[The remainder of the fifth book and the beginning of the sixth, recounting
Sejanus’ marriage and fall and covering a space of nearly three years,
are lost. Newer editions of Tacitus mark the division between the
fifth and sixth books at this point rather than at the end of section
11; but references are regularly made to the older numbering, and
so it has been retained here. The beginning of section 6 is obviously
fragmentary.]

…. forty-four speeches were delivered on this subject, a few of
which were prompted by fear, most by the habit of flattery…

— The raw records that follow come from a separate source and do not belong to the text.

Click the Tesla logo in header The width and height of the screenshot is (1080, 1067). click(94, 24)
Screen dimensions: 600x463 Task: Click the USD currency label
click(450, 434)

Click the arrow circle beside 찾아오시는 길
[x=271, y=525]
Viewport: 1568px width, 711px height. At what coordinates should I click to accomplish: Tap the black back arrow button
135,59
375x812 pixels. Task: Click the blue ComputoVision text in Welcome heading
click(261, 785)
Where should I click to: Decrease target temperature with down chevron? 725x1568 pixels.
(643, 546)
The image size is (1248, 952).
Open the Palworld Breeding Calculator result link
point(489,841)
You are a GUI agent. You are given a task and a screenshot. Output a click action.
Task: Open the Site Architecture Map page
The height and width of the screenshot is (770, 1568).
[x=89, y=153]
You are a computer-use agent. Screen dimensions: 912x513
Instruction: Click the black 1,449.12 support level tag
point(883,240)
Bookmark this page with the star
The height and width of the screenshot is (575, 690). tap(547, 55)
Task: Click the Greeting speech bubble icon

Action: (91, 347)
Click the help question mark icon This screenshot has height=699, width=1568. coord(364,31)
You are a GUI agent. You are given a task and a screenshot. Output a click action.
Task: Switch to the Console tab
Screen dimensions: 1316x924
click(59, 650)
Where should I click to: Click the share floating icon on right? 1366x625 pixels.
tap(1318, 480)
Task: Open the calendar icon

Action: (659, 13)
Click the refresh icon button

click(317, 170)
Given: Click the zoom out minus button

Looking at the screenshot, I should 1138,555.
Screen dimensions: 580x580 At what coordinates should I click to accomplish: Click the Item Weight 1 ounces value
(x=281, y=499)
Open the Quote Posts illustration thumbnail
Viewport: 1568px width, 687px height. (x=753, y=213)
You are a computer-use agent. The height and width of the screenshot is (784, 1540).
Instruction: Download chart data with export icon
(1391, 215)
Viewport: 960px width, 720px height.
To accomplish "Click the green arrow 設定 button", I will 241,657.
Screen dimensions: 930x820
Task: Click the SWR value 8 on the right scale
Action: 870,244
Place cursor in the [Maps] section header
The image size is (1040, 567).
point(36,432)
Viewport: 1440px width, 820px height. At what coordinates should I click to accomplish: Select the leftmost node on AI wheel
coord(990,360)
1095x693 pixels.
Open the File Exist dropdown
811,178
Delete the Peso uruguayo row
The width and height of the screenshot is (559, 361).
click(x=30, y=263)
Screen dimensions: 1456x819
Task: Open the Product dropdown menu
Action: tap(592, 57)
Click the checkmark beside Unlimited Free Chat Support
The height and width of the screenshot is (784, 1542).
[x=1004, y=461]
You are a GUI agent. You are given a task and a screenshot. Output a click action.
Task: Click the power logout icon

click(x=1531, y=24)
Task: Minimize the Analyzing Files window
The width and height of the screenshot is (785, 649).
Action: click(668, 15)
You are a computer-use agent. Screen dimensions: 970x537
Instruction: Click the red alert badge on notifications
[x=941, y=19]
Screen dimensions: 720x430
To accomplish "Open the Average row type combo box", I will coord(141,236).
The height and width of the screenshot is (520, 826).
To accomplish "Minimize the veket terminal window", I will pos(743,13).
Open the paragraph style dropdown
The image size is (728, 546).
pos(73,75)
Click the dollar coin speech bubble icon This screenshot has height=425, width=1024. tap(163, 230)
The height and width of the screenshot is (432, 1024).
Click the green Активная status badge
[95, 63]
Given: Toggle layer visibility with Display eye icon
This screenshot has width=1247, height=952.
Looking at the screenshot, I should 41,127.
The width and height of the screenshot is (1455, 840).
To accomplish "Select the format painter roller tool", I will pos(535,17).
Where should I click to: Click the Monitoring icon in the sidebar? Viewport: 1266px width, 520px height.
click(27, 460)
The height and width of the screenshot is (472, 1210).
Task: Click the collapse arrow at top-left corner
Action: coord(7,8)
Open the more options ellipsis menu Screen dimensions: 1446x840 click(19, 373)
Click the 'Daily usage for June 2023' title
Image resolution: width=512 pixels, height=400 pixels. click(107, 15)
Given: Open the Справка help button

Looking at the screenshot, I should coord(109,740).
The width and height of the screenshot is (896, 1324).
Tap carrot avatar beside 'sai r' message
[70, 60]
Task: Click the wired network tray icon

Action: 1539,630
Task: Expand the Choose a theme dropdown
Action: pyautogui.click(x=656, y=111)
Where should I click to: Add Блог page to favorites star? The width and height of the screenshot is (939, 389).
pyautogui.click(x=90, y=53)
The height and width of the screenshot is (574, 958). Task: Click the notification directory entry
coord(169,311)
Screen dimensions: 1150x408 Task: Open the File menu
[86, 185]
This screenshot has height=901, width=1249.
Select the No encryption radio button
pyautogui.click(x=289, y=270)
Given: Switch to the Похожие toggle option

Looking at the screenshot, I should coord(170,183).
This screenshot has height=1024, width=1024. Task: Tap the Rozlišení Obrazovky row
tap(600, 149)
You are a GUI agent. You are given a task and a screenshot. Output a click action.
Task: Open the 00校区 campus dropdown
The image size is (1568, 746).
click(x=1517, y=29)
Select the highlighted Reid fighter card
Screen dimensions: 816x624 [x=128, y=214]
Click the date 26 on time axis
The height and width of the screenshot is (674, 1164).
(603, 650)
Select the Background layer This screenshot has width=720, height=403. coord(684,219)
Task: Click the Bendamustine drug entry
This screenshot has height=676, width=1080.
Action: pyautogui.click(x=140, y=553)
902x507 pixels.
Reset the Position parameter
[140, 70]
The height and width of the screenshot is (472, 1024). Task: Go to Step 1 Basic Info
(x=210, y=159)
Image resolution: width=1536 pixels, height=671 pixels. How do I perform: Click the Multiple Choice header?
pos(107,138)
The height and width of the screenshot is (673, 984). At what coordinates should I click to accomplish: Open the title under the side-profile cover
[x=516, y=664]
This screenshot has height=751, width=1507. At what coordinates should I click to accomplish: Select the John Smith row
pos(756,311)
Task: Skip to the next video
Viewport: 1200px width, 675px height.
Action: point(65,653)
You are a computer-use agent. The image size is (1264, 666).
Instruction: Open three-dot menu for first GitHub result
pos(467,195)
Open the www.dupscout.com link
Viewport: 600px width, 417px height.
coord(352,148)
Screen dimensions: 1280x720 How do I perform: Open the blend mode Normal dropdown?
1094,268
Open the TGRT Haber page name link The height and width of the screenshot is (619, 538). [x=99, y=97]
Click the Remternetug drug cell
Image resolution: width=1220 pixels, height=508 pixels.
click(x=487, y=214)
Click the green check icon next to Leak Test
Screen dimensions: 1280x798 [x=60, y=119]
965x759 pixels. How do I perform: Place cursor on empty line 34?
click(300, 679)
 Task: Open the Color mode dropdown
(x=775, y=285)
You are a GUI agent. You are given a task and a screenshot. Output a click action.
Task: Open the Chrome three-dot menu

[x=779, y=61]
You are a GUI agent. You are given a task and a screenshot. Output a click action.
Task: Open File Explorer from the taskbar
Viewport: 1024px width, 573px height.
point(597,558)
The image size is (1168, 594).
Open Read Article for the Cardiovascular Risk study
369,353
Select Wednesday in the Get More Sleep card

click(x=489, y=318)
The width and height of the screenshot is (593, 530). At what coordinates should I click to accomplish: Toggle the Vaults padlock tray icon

“There is now a change of fortune, and even he who chose Sejanus to
be his colleague and his son-in-law excuses his error. As for the
rest, the man whom they encouraged by shameful baseness, they now
wickedly revile. Which is the most pitiable, to be accused for friendship’s
sake or to have to accuse a friend, I cannot decide. I will not put
any man’s cruelty or compassion to the test, but, while I am free
and have a clear conscience, I will anticipate peril. I implore you
to cherish my memory with joy rather than with sorrow, numbering me
too with those who by noble death have fled from the miseries of our
country.”

Then detaining those of his friends who were minded to stay with him
and converse, or, if otherwise, dismissing them, he thus spent part
of the day, and with a numerous circle yet round him, all gazing on
his fearless face, and imagining that there was still time to elapse
before the last scene, he fell on a sword which he had concealed in
his robe. The emperor did not pursue him after his death with either
accusation or reproach, although he had heaped a number of foul charges
on Blaesus.

Next were discussed the cases of Publius Vitellius and Pomponius Secundus.
The first was charged by his accusers with having offered the keys
of the treasury, of which he was prefect, and the military chest in
aid of a revolution. Against the latter, Considius, an ex-praetor,
alleged intimacy with Aelius Gallus, who, after the punishment of
Sejanus, had fled to the gardens of Pomponius, as his safest refuge.
They had no resource in their peril but in the courageous firmness
of their brothers who became their sureties. Soon, after several adjournments,
Vitellius, weary alike of hope and fear, asked for a penknife, avowedly,
for his literary pursuits, and inflicted a slight wound in his veins,
and died at last of a broken heart. Pomponius, a man of refined manners
and brilliant genius, bore his adverse fortune with resignation, and
outlived Tiberius.

It was next decided to punish the remaining children of Sejanus, though
the fury of the populace was subsiding, and people generally had been
appeased by the previous executions. Accordingly they were carried
off to prison, the boy, aware of his impending doom, and the little
girl, who was so unconscious that she continually asked what was her
offence, and whither she was being dragged, saying that she would
do so no more, and a childish chastisement was enough for her correction.
Historians of the time tell us that, as there was no precedent for
the capital punishment of a virgin, she was violated by the executioner,
with the rope on her neck. Then they were strangled and their bodies,
mere children as they were, were flung down the Gemoniae.